** Start Data for this task **

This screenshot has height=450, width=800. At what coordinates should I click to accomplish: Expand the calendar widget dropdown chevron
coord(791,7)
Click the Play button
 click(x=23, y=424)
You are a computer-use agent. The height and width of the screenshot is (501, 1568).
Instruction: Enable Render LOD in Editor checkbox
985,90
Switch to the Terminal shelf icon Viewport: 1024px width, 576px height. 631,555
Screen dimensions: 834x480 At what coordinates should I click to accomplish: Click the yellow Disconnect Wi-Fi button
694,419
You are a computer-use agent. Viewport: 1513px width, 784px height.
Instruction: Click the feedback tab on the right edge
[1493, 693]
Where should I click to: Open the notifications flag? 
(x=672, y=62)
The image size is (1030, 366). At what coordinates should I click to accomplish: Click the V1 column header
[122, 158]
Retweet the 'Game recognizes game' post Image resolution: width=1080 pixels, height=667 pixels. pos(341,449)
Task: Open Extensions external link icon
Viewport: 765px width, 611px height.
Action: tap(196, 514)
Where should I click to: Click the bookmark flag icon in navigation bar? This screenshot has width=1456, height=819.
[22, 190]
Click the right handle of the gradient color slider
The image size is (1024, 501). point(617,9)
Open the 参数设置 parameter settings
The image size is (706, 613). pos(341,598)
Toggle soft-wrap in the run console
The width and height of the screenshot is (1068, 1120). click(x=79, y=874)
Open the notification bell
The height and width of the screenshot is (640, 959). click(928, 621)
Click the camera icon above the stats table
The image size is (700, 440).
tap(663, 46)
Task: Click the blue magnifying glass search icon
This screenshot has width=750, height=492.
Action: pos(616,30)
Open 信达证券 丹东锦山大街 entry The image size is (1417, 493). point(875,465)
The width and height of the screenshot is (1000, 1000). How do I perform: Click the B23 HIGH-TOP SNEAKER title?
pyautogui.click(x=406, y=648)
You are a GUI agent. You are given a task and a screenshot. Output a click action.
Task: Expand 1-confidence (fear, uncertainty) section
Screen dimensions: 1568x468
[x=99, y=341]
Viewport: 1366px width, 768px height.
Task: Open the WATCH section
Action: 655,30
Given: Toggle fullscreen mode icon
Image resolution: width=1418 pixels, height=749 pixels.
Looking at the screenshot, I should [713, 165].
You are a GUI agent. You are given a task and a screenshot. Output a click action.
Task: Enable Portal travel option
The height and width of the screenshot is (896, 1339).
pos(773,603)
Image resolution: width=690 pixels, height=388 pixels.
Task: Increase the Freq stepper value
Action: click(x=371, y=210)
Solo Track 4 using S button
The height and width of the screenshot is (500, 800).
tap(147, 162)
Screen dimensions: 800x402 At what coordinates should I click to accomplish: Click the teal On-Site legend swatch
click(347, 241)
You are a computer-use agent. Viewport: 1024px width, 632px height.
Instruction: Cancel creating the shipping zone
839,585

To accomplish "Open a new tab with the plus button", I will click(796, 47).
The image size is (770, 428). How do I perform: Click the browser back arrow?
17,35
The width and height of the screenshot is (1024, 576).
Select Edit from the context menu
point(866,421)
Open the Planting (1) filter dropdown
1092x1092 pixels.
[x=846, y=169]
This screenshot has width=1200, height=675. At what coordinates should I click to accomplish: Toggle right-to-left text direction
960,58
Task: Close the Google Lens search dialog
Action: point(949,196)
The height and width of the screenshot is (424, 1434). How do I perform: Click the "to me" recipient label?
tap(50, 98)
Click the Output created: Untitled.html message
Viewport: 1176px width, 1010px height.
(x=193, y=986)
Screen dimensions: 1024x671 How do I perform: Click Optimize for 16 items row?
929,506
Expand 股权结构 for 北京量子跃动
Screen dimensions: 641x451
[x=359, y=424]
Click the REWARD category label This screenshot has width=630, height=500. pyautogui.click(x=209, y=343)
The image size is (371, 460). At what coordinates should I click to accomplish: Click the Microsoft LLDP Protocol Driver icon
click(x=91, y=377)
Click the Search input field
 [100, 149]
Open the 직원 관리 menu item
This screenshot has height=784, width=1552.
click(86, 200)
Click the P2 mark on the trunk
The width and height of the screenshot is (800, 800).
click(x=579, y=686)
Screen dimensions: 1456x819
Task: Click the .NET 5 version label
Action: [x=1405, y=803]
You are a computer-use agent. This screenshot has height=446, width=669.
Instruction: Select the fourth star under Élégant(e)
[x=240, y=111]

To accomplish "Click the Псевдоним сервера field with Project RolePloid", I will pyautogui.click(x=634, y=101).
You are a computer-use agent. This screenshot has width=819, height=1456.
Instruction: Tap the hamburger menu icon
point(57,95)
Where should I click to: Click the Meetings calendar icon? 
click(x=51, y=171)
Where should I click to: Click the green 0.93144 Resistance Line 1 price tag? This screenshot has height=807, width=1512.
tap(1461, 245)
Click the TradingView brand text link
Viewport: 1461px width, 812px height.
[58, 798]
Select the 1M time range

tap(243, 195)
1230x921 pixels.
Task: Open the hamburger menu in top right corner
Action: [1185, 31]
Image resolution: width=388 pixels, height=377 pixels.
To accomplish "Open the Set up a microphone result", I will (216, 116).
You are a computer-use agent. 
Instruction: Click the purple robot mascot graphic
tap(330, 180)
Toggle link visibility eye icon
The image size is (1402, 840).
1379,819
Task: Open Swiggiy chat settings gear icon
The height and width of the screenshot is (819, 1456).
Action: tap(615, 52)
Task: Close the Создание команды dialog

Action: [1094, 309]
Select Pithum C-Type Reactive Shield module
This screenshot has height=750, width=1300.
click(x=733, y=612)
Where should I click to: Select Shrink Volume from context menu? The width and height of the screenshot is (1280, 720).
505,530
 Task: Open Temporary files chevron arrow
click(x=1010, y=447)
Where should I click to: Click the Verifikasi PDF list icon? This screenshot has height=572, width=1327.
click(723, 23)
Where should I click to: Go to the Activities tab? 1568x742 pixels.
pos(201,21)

** End Data for this task **

Write out the records above word for word, from their first line through the line that contains "Action: 655,30", including both ends.

- **Result of the exercise**
This screenshot has height=450, width=800. At what coordinates should I click to accomplish: Expand the calendar widget dropdown chevron
coord(791,7)
Click the Play button
 click(x=23, y=424)
You are a computer-use agent. The height and width of the screenshot is (501, 1568).
Instruction: Enable Render LOD in Editor checkbox
985,90
Switch to the Terminal shelf icon Viewport: 1024px width, 576px height. 631,555
Screen dimensions: 834x480 At what coordinates should I click to accomplish: Click the yellow Disconnect Wi-Fi button
694,419
You are a computer-use agent. Viewport: 1513px width, 784px height.
Instruction: Click the feedback tab on the right edge
[1493, 693]
Where should I click to: Open the notifications flag? 
(x=672, y=62)
The image size is (1030, 366). At what coordinates should I click to accomplish: Click the V1 column header
[122, 158]
Retweet the 'Game recognizes game' post Image resolution: width=1080 pixels, height=667 pixels. pos(341,449)
Task: Open Extensions external link icon
Viewport: 765px width, 611px height.
Action: tap(196, 514)
Where should I click to: Click the bookmark flag icon in navigation bar? This screenshot has width=1456, height=819.
[22, 190]
Click the right handle of the gradient color slider
The image size is (1024, 501). point(617,9)
Open the 参数设置 parameter settings
The image size is (706, 613). pos(341,598)
Toggle soft-wrap in the run console
The width and height of the screenshot is (1068, 1120). click(x=79, y=874)
Open the notification bell
The height and width of the screenshot is (640, 959). click(928, 621)
Click the camera icon above the stats table
The image size is (700, 440).
tap(663, 46)
Task: Click the blue magnifying glass search icon
This screenshot has width=750, height=492.
Action: pos(616,30)
Open 信达证券 丹东锦山大街 entry The image size is (1417, 493). point(875,465)
The width and height of the screenshot is (1000, 1000). How do I perform: Click the B23 HIGH-TOP SNEAKER title?
pyautogui.click(x=406, y=648)
You are a GUI agent. You are given a task and a screenshot. Output a click action.
Task: Expand 1-confidence (fear, uncertainty) section
Screen dimensions: 1568x468
[x=99, y=341]
Viewport: 1366px width, 768px height.
Task: Open the WATCH section
Action: 655,30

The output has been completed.